## Introduction

Image captioning is the task of generating a description for a given image. Caption generation involves two tasks.

1. Understanding the content of the image.
2. Turning this understanding into a meaningful sentence describing the image.

Hence, it requires techniques from both computer vision and natural language processing. Image captioning has many use cases that include generating captions for Google image search and live video surveillance as well as helping visually impaired people to get information about their surroundings. Watch this wonderful video by Microsoft here.

### Full code →

Let us dig deeper into the different techniques to perform image captioning.

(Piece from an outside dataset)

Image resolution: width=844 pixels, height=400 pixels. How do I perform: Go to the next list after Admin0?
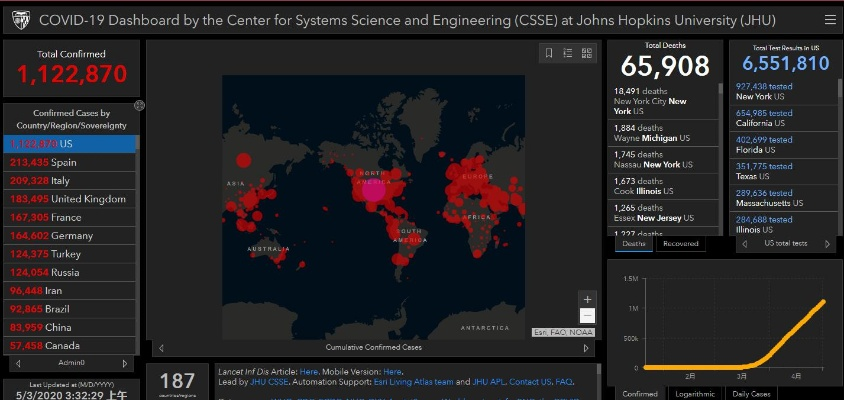tap(125, 363)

## History and Evolution of Image Captioning

### 1. Every Picture Tells a Story: Generating Sentences from Images

Ali Farhadi et al.'s 'Every Picture Tells a Story: Generating Sentences from Images' **projects the image and text into a triplet representation space of <object, action, scene>. They call this space 'the meaning space'. ** Once the images and texts are projected into the meaning space, the results are compared. Similar meanings result in a high score.

The problem has been formulated using a Markov Random Field (MRF). Each of the nodes represents an object, action, and scene. The node potentials are computed by the linear combination of scores from several detectors and classifiers. Frequencies estimate edge potentials. Learning involves setting the weights on the node and edge potentials. Given the potentials, the goal is to find the best triplets.

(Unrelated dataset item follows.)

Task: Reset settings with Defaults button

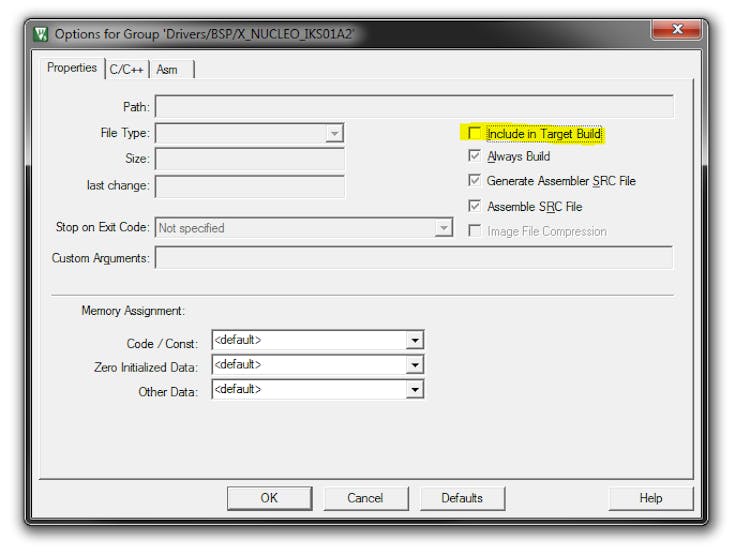Action: coord(462,498)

A Markov Random Field (MRF) is a probability distribution P(x) over variables $x_{1},x_{2},x_{3}...x_{n}$ in an undirected graphical network (G), where the $x_{1},x_{2},x_{3}...x_{n}$ represents the nodes of the graph G. The joint probability distribution P($x_{1},x_{2},x_{3}...x_{n}$ ) is given by

$P(x_{1},x_{2},x_{3}...x_{n}) = \frac{1}{Z} \prod_{c\in C} ϕ_{c}.x_{c}$

$Z = \sum_{x_{1},x_{2}...x_{n}} \prod_{c\in C} ϕ_{c}.x_{c}$

where C denotes the set of cliques of the graph (G), and each factor $ϕ_{c}$ is a non-negative function over the variables in a clique, and Z is the normalizing factor.

In the represented MRF, there is a node for

• Objects which can take a value from a possible set of 23 nouns
• Actions with 16 different values
• Scenes that can select each of 29 different values

Now, the mapping from images to meaning space is reduced to learning to predict triplet for images by maximizing the joint distribution over the graph G of Object, Action, and Scene, i.e., $max P(A, B, C)$ which will be factorized as

$P(O,A, S) = ϕ(O,A) . ϕ(A, S).ϕ(O, S)$. Inferencing involves a greedy method that maximizes the joint distribution based on the unary and binary potentials that are learned by maximizing. The projection of textual sentences into the latent, meaning space is done using dependency parsing.

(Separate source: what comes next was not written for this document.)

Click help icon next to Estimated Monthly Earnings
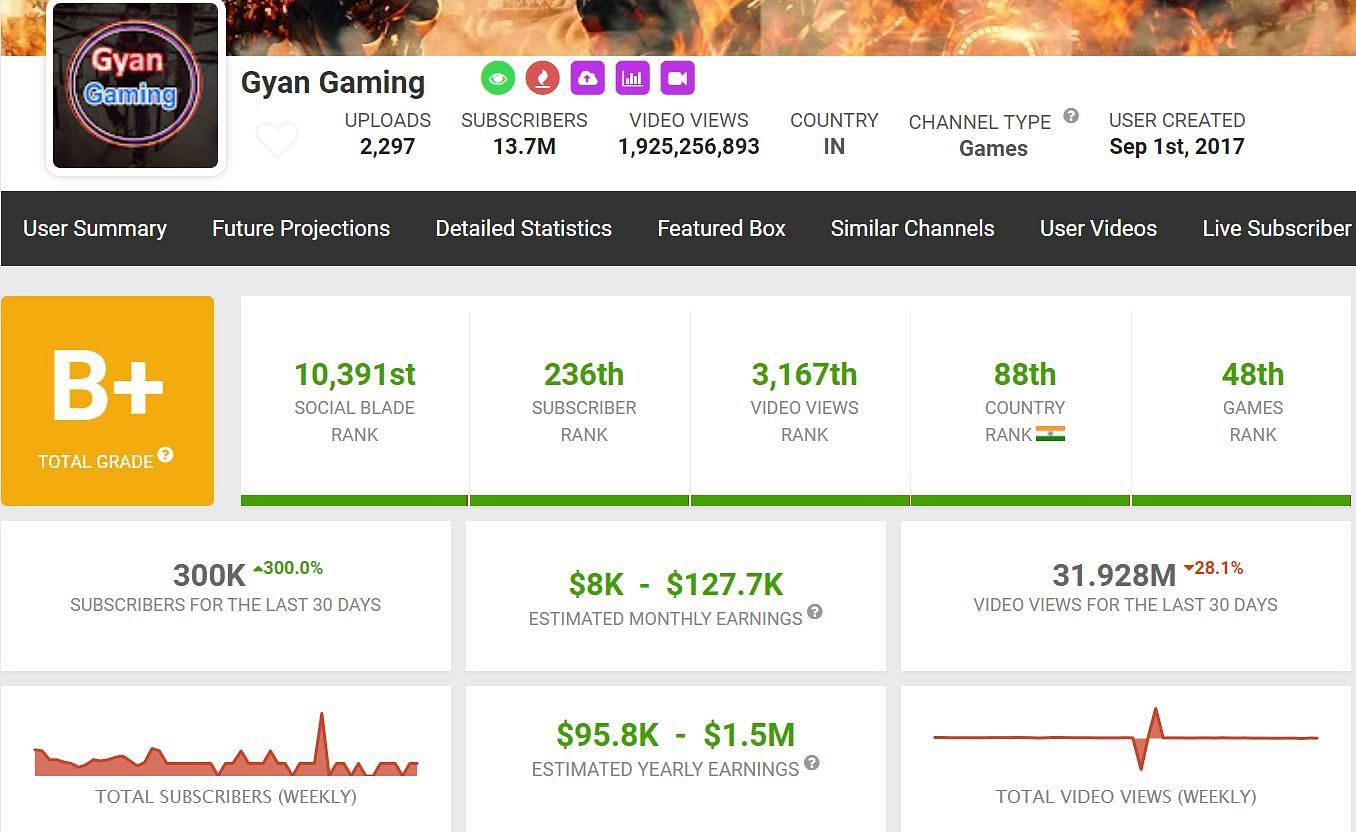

### 2. From Captions to Visual Concepts and Back

In 2015, 'From Captions to Visual Concepts and Back' presented a multi-modal perspective of solving the captioning problem using multiple instance learning. It was state of the art at that time on the Microsoft COCO benchmark.

The main concept revolves around three primary steps :

Detecting the words in the images by having a fixed corpus of words (V) in the training set and using multiple instance learning.

Each word $w \in V$, a set of positive and negative bags of bounding boxes is given to the model where a bag {b_{i}} corresponds to a positive image if the word $w$ is present inside the caption for that image.

The final probability that a bag ${b_{i}}$ contains the word $w$ is given by

$(1 - \prod_{j\in b_{i}}(1 - p_{ij}^w))$ ,

where $p_{ij}$ is the probability that a given image region $j$ in the image ${i}$ contains the word w. The probability is estimated using a CNN model with sigmoid loss function.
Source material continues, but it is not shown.